"""

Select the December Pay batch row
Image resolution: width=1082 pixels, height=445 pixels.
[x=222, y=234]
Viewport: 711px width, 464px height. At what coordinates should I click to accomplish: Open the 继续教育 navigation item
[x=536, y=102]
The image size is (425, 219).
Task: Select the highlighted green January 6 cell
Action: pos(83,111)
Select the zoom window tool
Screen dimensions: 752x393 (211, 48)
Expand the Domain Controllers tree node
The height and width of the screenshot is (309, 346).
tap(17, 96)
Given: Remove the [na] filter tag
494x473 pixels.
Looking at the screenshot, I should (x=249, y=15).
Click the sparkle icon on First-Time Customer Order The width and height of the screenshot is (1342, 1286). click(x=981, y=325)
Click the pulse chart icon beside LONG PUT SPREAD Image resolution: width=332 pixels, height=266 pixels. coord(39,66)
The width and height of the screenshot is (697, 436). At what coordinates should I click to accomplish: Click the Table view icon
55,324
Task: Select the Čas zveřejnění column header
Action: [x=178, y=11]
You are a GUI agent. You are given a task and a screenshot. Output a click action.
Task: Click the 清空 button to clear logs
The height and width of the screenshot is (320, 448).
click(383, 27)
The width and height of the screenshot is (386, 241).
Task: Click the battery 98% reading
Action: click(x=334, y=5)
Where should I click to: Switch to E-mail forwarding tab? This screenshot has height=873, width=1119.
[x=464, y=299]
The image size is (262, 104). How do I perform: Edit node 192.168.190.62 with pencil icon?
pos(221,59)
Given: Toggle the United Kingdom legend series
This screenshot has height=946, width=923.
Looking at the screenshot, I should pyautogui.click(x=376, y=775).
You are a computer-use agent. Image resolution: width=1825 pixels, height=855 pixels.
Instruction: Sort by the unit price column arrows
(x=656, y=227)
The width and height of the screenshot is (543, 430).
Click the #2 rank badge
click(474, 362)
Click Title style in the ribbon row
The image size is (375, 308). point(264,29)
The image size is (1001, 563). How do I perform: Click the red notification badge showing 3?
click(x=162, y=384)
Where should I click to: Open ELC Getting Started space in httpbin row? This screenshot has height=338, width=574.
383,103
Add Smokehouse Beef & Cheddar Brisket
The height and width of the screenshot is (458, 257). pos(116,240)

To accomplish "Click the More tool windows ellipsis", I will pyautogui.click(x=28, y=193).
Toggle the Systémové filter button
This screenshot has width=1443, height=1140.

"""

■ WORK REQUIRED ■
Reproduce every line above. Keep it exact.

■ SOLUTION TO THIS EXERCISE ■
Select the December Pay batch row
Image resolution: width=1082 pixels, height=445 pixels.
[x=222, y=234]
Viewport: 711px width, 464px height. At what coordinates should I click to accomplish: Open the 继续教育 navigation item
[x=536, y=102]
The image size is (425, 219).
Task: Select the highlighted green January 6 cell
Action: pos(83,111)
Select the zoom window tool
Screen dimensions: 752x393 (211, 48)
Expand the Domain Controllers tree node
The height and width of the screenshot is (309, 346).
tap(17, 96)
Given: Remove the [na] filter tag
494x473 pixels.
Looking at the screenshot, I should (x=249, y=15).
Click the sparkle icon on First-Time Customer Order The width and height of the screenshot is (1342, 1286). click(x=981, y=325)
Click the pulse chart icon beside LONG PUT SPREAD Image resolution: width=332 pixels, height=266 pixels. coord(39,66)
The width and height of the screenshot is (697, 436). At what coordinates should I click to accomplish: Click the Table view icon
55,324
Task: Select the Čas zveřejnění column header
Action: [x=178, y=11]
You are a GUI agent. You are given a task and a screenshot. Output a click action.
Task: Click the 清空 button to clear logs
The height and width of the screenshot is (320, 448).
click(383, 27)
The width and height of the screenshot is (386, 241).
Task: Click the battery 98% reading
Action: click(x=334, y=5)
Where should I click to: Switch to E-mail forwarding tab? This screenshot has height=873, width=1119.
[x=464, y=299]
The image size is (262, 104). How do I perform: Edit node 192.168.190.62 with pencil icon?
pos(221,59)
Given: Toggle the United Kingdom legend series
This screenshot has height=946, width=923.
Looking at the screenshot, I should pyautogui.click(x=376, y=775).
You are a computer-use agent. Image resolution: width=1825 pixels, height=855 pixels.
Instruction: Sort by the unit price column arrows
(x=656, y=227)
The width and height of the screenshot is (543, 430).
Click the #2 rank badge
click(474, 362)
Click Title style in the ribbon row
The image size is (375, 308). point(264,29)
The image size is (1001, 563). How do I perform: Click the red notification badge showing 3?
click(x=162, y=384)
Where should I click to: Open ELC Getting Started space in httpbin row? This screenshot has height=338, width=574.
383,103
Add Smokehouse Beef & Cheddar Brisket
The height and width of the screenshot is (458, 257). pos(116,240)

To accomplish "Click the More tool windows ellipsis", I will pyautogui.click(x=28, y=193).
Toggle the Systémové filter button
This screenshot has width=1443, height=1140.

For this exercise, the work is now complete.